─── SUPPLIED DATA ───
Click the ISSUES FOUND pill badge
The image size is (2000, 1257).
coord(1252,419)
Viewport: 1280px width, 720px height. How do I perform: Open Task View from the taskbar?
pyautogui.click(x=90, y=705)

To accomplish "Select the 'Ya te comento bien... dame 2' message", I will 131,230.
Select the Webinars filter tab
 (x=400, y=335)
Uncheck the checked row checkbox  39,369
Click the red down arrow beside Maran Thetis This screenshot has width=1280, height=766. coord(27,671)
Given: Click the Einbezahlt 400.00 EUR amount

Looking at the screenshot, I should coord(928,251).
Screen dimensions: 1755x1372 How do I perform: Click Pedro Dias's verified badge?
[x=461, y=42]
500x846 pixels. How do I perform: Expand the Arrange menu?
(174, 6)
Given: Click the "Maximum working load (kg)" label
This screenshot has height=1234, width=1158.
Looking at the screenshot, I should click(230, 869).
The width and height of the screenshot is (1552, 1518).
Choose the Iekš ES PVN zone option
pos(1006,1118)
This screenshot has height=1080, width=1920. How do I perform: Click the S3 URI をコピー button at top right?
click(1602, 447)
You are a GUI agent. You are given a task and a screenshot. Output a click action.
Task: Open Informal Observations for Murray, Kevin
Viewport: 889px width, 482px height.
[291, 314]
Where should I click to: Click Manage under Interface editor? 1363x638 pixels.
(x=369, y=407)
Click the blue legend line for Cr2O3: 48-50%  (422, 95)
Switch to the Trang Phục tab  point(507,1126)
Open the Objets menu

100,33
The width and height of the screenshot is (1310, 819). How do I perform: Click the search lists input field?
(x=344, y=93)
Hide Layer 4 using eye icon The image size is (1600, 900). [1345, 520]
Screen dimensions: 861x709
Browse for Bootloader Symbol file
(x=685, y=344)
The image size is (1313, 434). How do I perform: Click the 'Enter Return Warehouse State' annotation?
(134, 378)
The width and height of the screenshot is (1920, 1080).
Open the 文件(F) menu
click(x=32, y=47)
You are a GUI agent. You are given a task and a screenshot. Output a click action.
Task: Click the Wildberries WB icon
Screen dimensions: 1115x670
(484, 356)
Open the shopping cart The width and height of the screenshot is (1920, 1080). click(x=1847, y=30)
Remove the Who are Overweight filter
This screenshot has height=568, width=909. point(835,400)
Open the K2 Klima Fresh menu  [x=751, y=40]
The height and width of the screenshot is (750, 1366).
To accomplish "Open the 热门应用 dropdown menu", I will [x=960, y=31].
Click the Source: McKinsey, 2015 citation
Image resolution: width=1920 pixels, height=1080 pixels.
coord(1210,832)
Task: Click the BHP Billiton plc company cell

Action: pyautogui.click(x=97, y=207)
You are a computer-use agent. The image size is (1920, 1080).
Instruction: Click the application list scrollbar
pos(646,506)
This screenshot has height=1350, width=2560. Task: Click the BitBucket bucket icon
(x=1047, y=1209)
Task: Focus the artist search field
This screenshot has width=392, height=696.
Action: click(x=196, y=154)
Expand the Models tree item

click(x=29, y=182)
───
DIRECTIONS FOR THIS TASK: Write out the data again from the beginning through the line containing "Uncheck the checked", requests and all, shifting every coordinate in the answers up by 6.

WRITTEN RESPONSE:
Click the ISSUES FOUND pill badge
The image size is (2000, 1257).
coord(1258,425)
Viewport: 1280px width, 720px height. How do I perform: Open Task View from the taskbar?
pyautogui.click(x=96, y=711)

To accomplish "Select the 'Ya te comento bien... dame 2' message", I will 137,236.
Select the Webinars filter tab
 (x=406, y=341)
Uncheck the checked row checkbox  45,375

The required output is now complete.